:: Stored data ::
================
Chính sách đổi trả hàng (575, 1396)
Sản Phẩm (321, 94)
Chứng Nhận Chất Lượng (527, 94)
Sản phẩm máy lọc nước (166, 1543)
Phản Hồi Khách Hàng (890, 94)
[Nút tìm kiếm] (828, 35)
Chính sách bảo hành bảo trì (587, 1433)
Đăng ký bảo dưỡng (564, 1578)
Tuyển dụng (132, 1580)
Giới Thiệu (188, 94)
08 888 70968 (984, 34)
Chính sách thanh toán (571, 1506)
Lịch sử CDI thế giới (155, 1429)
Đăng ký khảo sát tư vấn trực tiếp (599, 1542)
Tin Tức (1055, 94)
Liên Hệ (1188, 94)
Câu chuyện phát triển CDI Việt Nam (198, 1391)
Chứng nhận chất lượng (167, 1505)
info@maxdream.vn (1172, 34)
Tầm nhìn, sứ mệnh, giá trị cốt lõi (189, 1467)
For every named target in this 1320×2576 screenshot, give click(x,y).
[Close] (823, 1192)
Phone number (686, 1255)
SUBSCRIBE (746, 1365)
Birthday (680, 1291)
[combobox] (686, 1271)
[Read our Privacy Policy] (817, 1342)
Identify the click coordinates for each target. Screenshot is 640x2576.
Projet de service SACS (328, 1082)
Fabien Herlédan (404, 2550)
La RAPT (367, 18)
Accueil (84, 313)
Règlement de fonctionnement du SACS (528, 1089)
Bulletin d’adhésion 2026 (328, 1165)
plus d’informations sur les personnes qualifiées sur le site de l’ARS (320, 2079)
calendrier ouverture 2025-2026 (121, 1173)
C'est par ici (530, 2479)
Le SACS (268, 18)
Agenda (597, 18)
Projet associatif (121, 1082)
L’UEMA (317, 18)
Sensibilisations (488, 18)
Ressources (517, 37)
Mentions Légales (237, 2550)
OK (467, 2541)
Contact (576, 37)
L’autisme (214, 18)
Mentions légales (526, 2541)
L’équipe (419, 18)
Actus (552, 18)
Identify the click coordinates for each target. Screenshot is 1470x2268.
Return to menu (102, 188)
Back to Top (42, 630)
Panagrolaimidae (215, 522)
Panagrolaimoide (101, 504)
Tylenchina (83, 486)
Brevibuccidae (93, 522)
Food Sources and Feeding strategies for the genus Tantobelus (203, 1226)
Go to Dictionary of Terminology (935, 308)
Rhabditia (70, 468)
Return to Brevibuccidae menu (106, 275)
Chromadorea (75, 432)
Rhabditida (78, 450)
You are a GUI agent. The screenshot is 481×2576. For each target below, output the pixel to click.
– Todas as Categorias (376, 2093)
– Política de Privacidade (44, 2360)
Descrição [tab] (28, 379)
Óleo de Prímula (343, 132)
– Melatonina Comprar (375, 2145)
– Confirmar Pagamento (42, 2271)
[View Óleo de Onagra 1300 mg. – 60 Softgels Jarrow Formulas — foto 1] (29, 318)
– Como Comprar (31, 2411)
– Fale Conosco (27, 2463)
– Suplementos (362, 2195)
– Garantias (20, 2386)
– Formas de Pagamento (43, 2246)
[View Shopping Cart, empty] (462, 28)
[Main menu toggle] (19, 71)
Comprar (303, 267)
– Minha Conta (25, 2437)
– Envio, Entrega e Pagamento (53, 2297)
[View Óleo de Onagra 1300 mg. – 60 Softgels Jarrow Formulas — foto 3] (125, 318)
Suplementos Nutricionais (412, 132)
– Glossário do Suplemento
================
Word for word, repeat the records above.

Chính sách đổi trả hàng (575, 1396)
Sản Phẩm (321, 94)
Chứng Nhận Chất Lượng (527, 94)
Sản phẩm máy lọc nước (166, 1543)
Phản Hồi Khách Hàng (890, 94)
[Nút tìm kiếm] (828, 35)
Chính sách bảo hành bảo trì (587, 1433)
Đăng ký bảo dưỡng (564, 1578)
Tuyển dụng (132, 1580)
Giới Thiệu (188, 94)
08 888 70968 (984, 34)
Chính sách thanh toán (571, 1506)
Lịch sử CDI thế giới (155, 1429)
Đăng ký khảo sát tư vấn trực tiếp (599, 1542)
Tin Tức (1055, 94)
Liên Hệ (1188, 94)
Câu chuyện phát triển CDI Việt Nam (198, 1391)
Chứng nhận chất lượng (167, 1505)
info@maxdream.vn (1172, 34)
Tầm nhìn, sứ mệnh, giá trị cốt lõi (189, 1467)
For every named target in this 1320×2576 screenshot, give click(x,y).
[Close] (823, 1192)
Phone number (686, 1255)
SUBSCRIBE (746, 1365)
Birthday (680, 1291)
[combobox] (686, 1271)
[Read our Privacy Policy] (817, 1342)
Identify the click coordinates for each target. Screenshot is 640x2576.
Projet de service SACS (328, 1082)
Fabien Herlédan (404, 2550)
La RAPT (367, 18)
Accueil (84, 313)
Règlement de fonctionnement du SACS (528, 1089)
Bulletin d’adhésion 2026 (328, 1165)
plus d’informations sur les personnes qualifiées sur le site de l’ARS (320, 2079)
calendrier ouverture 2025-2026 (121, 1173)
C'est par ici (530, 2479)
Le SACS (268, 18)
Agenda (597, 18)
Projet associatif (121, 1082)
L’UEMA (317, 18)
Sensibilisations (488, 18)
Ressources (517, 37)
Mentions Légales (237, 2550)
OK (467, 2541)
Contact (576, 37)
L’autisme (214, 18)
Mentions légales (526, 2541)
L’équipe (419, 18)
Actus (552, 18)
Identify the click coordinates for each target. Screenshot is 1470x2268.
Return to menu (102, 188)
Back to Top (42, 630)
Panagrolaimidae (215, 522)
Panagrolaimoide (101, 504)
Tylenchina (83, 486)
Brevibuccidae (93, 522)
Food Sources and Feeding strategies for the genus Tantobelus (203, 1226)
Go to Dictionary of Terminology (935, 308)
Rhabditia (70, 468)
Return to Brevibuccidae menu (106, 275)
Chromadorea (75, 432)
Rhabditida (78, 450)
You are a GUI agent. The screenshot is 481×2576. For each target below, output the pixel to click.
– Todas as Categorias (376, 2093)
– Política de Privacidade (44, 2360)
Descrição [tab] (28, 379)
Óleo de Prímula (343, 132)
– Melatonina Comprar (375, 2145)
– Confirmar Pagamento (42, 2271)
[View Óleo de Onagra 1300 mg. – 60 Softgels Jarrow Formulas — foto 1] (29, 318)
– Como Comprar (31, 2411)
– Fale Conosco (27, 2463)
– Suplementos (362, 2195)
– Garantias (20, 2386)
– Formas de Pagamento (43, 2246)
[View Shopping Cart, empty] (462, 28)
[Main menu toggle] (19, 71)
Comprar (303, 267)
– Minha Conta (25, 2437)
– Envio, Entrega e Pagamento (53, 2297)
[View Óleo de Onagra 1300 mg. – 60 Softgels Jarrow Formulas — foto 3] (125, 318)
Suplementos Nutricionais (412, 132)
– Glossário do Suplemento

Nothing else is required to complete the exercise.